When the officers noticed him filming, he says, some of them approached, searched him, made him take off his shirt, took down his information, made fun of him when he tried to assert his rights and called him a gang member.

The worst part, according to Huitzilopochtli, is that one of the officers erased the video, which, he says, is a blatant violation of his First Amendment rights.

ACLU of Southern California staff attorney Peter Bibring, who specializes in police actions, says erasing the video was clearly against the law. “There's no circumstance under which erasing the video would be legal,” he says.

Garden Grove Police Department spokesman Lieutenant Todd Elgin doesn't deny Huitzilopochtli's version of events, but he does say that the officer didn't know how to work the camera and erased the video by mistake. He says police took extra precautions when one of the men in the SUV—which was stopped because one of the men allegedly waved a gun at two off-duty Long Beach police officers—indicated that Huitzilopochtli was with them.

Elgin says Huitzilopochtli was only searched because the officers needed to ensure their safety and was only told to remove his shirt to check for tattoos indicating gang affiliation, of which Huitzilopochtli has none.

But Bibring says the officers acted improperly and violated his Fourth Amendment protection against unreasonable searches.

“If they had reason to suspect he was armed, they can pat him down,” he says. “Unless they have concrete reasons to believe a crime has been committed, they don't have the right to search him.”

Huitzilopochtli believes the officers invented the story about one of the detainees claiming to know him as an excuse to detain him, he says. Although there were others standing around witnessing the stop, he says, it was his camera that attracted the police attention.

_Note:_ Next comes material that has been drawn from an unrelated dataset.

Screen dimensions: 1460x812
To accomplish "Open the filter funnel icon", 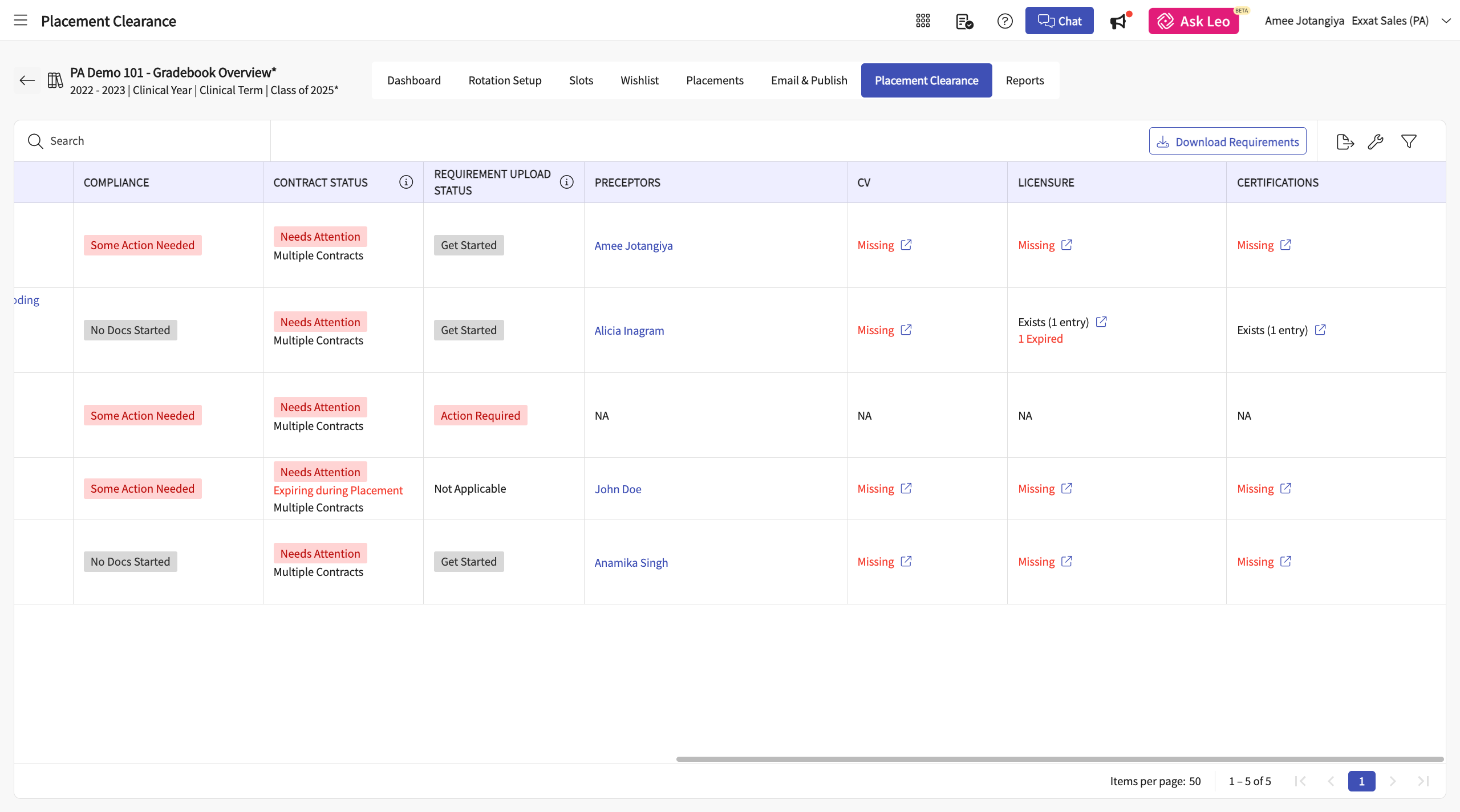I will coord(1409,141).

“The way I took it is, they were harassing me to try to humiliate me. You know, like try to scare me off,” he says. “I think they were doing something wrong, or why would they come all hostile to me like that? There's more to the story.”

Although Huitzilopochtli complained in person later that evening at the Garden Grove Police Department headquarters, Elgin says, he did not file a formal complaint.

“Honestly, the guy's been given every opportunity to complain,” Elgin says. “I can't do anything unless I have some kind of complaint form in my hands.”

Huitzilopochtli, who says he often protests for the rights of indigenous people, first got the idea to start filming such events after he was caught on film, he says. At a protest about a year and a half ago, one of the Minutemen protesters took his disposable camera, he says. Then they caught his very emotional response and posted it on YouTube, along with ridiculing comments.

Huitzilopochtli says he turned the camera back on them to expose them for what he believes they are: a fringe group of extremists.

“I try to get the other Minutemen that you don't see because they try to pretend they're this civilized, mainstream group,” he says.

One of Huitzilopochtli's “greatest hits” was a widely circulated clip of Santa Ana schoolchildren chanting “Mexico!” at a group of Minutemen last year (see Daffodil J. Altan's “What's Illegal?” May 25).

Minuteman supporter Brook “The Watchdog” Young, whom Huitzilopochtli claims attacked him with pepper spray at a September protest in Simi Valley, declined by e-mail to be interviewed by the Weekly.

“Of all the things in Southern California you could write about, you've chosen Naui [Huitzilopochtli]? You're really scraping the bottom,” he wrote. “I guess the OC Weekly has to have something to fill the pages between the liposuction and escort advertisements.”